> **DATA EXTRACT**:

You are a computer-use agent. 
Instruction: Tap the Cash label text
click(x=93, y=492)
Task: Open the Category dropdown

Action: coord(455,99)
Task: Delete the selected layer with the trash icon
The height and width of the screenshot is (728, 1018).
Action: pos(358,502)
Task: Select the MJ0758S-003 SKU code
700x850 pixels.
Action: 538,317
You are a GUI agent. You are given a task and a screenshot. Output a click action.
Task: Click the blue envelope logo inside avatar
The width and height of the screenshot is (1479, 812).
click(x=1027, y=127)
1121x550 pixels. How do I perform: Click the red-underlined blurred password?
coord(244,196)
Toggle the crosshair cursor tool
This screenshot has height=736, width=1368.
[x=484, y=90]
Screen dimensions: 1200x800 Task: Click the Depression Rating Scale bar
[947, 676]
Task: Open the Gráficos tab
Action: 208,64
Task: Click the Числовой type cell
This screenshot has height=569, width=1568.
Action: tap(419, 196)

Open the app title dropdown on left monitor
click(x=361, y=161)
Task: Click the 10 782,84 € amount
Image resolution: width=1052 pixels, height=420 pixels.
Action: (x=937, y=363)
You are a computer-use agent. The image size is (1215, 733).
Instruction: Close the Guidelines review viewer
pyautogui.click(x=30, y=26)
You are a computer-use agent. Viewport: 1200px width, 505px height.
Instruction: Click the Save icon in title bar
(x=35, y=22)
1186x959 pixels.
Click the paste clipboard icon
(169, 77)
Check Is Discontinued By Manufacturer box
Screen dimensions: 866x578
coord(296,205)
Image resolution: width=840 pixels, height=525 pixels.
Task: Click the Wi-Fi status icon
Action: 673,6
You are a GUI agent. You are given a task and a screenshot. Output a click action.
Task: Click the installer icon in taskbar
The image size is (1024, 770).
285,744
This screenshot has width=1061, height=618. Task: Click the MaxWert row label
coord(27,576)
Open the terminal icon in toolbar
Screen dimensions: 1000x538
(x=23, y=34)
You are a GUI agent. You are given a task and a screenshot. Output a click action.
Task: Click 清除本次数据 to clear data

> **DIRECTIONS FOR THIS TASK**: Give back the full listing, exactly as it stands.

> **WRITTEN SOLUTION**:
You are a computer-use agent. 
Instruction: Tap the Cash label text
click(x=93, y=492)
Task: Open the Category dropdown

Action: coord(455,99)
Task: Delete the selected layer with the trash icon
The height and width of the screenshot is (728, 1018).
Action: pos(358,502)
Task: Select the MJ0758S-003 SKU code
700x850 pixels.
Action: 538,317
You are a GUI agent. You are given a task and a screenshot. Output a click action.
Task: Click the blue envelope logo inside avatar
The width and height of the screenshot is (1479, 812).
click(x=1027, y=127)
1121x550 pixels. How do I perform: Click the red-underlined blurred password?
coord(244,196)
Toggle the crosshair cursor tool
This screenshot has height=736, width=1368.
[x=484, y=90]
Screen dimensions: 1200x800 Task: Click the Depression Rating Scale bar
[947, 676]
Task: Open the Gráficos tab
Action: 208,64
Task: Click the Числовой type cell
This screenshot has height=569, width=1568.
Action: tap(419, 196)

Open the app title dropdown on left monitor
click(x=361, y=161)
Task: Click the 10 782,84 € amount
Image resolution: width=1052 pixels, height=420 pixels.
Action: (x=937, y=363)
You are a computer-use agent. The image size is (1215, 733).
Instruction: Close the Guidelines review viewer
pyautogui.click(x=30, y=26)
You are a computer-use agent. Viewport: 1200px width, 505px height.
Instruction: Click the Save icon in title bar
(x=35, y=22)
1186x959 pixels.
Click the paste clipboard icon
(169, 77)
Check Is Discontinued By Manufacturer box
Screen dimensions: 866x578
coord(296,205)
Image resolution: width=840 pixels, height=525 pixels.
Task: Click the Wi-Fi status icon
Action: 673,6
You are a GUI agent. You are given a task and a screenshot. Output a click action.
Task: Click the installer icon in taskbar
The image size is (1024, 770).
285,744
This screenshot has width=1061, height=618. Task: Click the MaxWert row label
coord(27,576)
Open the terminal icon in toolbar
Screen dimensions: 1000x538
(x=23, y=34)
You are a GUI agent. You are given a task and a screenshot. Output a click action.
Task: Click 清除本次数据 to clear data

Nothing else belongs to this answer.